Vierter Tag, 26.8.
Was soll man auf keinen Fall machen, wenn man kaputt ist und der Asphalt dampft? Viel laufen und sich der Sonne aussetzen. Was werden wir tun? Genau das.
Die Fahrradtour von gestern sitzt uns in den Knochen und Hitze liegt über Berlin. Easy-going ist angesagt. Für uns Mittfünfziger ist doch sowieso die Phase von Gleitzeit, Gleitsicht und Gleitcreme eingeläutet. Und mittags Seniorenteller. Keine Diskussion. Ich habe noch den Mauerpark und Flughafen Tempelhof auf meiner Not-to-do-too-much-Liste.
Männer müssen fahren, was Männer fahren müssen
Irgendwo habe ich einen Segway-Prospekt gesehen, wollte ich immer ausprobieren, diesen Segway Personal Transporter, auch wenn die Leute, die ich damit habe fahren sehen, mit Helm, Haltung & Vollgummireifen wie Alien-Idioten wirkten.
Also auf zum aufgelassenen Flughafen Tempelhof, da soll man das lernen können und rumkurven dürfen auf 6,5 Kilometer Lande- und Rollbahnen. In der prallen Sonne. Männer tun nichts, heute, aber spielen müssen sie. Und Angst? Wir doch nicht. Das ist doch pipi-einfach, ha. (Wir wissen ja nicht, was bei Wikipedia steht: „Segway Inc. wurde im Dezember 2009 vom britischen Unternehmer Jimi Heselden übernommen, der im September 2010 tödlich verunglückte. Nach Angaben der Polizei stürzte er vermutlich mit einem Segway-Prototyp über eine Klippe in einen Fluss.“
Wäre aber auch ‚No problem‘ gewesen, für harte Jungs wie B. und ich es sind. Damned!

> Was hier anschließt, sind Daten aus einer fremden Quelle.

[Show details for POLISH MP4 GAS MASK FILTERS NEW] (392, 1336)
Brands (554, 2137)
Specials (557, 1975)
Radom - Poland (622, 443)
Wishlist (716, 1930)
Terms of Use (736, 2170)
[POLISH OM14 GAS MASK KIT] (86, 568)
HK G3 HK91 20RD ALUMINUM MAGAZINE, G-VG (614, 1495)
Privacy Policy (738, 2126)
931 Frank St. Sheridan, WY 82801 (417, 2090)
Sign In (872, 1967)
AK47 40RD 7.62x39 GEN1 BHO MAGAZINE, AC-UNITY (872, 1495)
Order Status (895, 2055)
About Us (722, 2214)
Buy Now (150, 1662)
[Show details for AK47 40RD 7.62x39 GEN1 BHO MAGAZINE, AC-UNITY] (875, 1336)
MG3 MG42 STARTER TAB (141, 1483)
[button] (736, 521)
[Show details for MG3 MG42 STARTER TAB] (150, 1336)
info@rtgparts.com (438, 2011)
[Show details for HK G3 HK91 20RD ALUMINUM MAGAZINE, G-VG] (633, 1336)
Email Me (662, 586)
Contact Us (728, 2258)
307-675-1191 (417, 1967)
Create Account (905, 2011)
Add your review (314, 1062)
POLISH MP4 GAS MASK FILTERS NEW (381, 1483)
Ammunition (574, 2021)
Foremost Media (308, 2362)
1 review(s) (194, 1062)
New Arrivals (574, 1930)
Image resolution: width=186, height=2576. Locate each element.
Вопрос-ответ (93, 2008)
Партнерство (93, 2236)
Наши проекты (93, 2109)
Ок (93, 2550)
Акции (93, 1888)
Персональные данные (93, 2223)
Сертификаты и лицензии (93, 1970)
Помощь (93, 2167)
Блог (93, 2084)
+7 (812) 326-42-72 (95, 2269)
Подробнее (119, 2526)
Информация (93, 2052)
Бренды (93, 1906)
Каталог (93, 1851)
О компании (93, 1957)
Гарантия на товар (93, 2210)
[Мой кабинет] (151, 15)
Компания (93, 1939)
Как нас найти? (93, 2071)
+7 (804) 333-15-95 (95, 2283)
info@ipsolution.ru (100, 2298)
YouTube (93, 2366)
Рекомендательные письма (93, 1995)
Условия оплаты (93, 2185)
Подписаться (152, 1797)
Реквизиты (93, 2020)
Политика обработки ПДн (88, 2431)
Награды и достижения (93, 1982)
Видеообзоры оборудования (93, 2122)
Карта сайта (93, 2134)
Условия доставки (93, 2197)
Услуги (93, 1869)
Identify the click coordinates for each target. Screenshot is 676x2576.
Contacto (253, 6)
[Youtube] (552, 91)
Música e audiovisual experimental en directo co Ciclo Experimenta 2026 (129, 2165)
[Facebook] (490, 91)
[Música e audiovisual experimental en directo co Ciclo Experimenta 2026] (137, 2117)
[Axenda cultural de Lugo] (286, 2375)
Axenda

„Heute fliegen hier nur noch Vögel“
Als wir den ehemaligen Haupteingang des Flughafengebäudes Tempelhof endlich erreicht haben, winken die Security-Leute ab. Hier kann man heute nicht rein, Mercedes-Benz baut seine Oldtimer-Show auf, „Mercedes-Benz & Friends“, und da müssen Non-VIPs wie wir draußen bleiben. Aber man komme von der Seite auf das freie Gelände der mittlerweile so genannten Tempelhofer Freiheit („Freiraum für die Stadt von morgen“). Wir schlurfen also zurück zur U-Bahn-Station, fahren zwei Stationen weiter und schleppen uns dann zu einem halb versteckten Seiteneingang des weitläufigen Geländes, der dann aber doch „Haupteingang“ heißt. Von der Info schaffen wir noch die 100 Meter weiter zum Segway-Verleih. Immer in der prallen Sonne. Die Segway-Leute sind nett, wir müssen uns einen 7 Minuten-Lehrfilm anschauen, der dauernd wiederholt, warum man wie stürzen kann und warum man das vermeiden sollte. Die persönliche Einführung macht dann noch einmal ca. zehn Minuten eine kompetente Frau von www.Steckdose-Berlin.de und dann dürfen wir losrollen. Ich zaudere nur kurz, übe, auf der Stelle zu wenden, langsam vor und zurück, dann donner ich davon, B. nach, eine Boeing ist nichts gegen uns. Tatsächlich. Die Segways schaffen maximal 20 km/h, dann drosseln sie sich selber. Skater kommen uns entgegen, Fahrradfahrer, Jogger mit Hunden, die uns aber nicht so nachlaufen wie den Fahrradfahrern. Irgendwie passen wir nicht in ihr Beuteschema.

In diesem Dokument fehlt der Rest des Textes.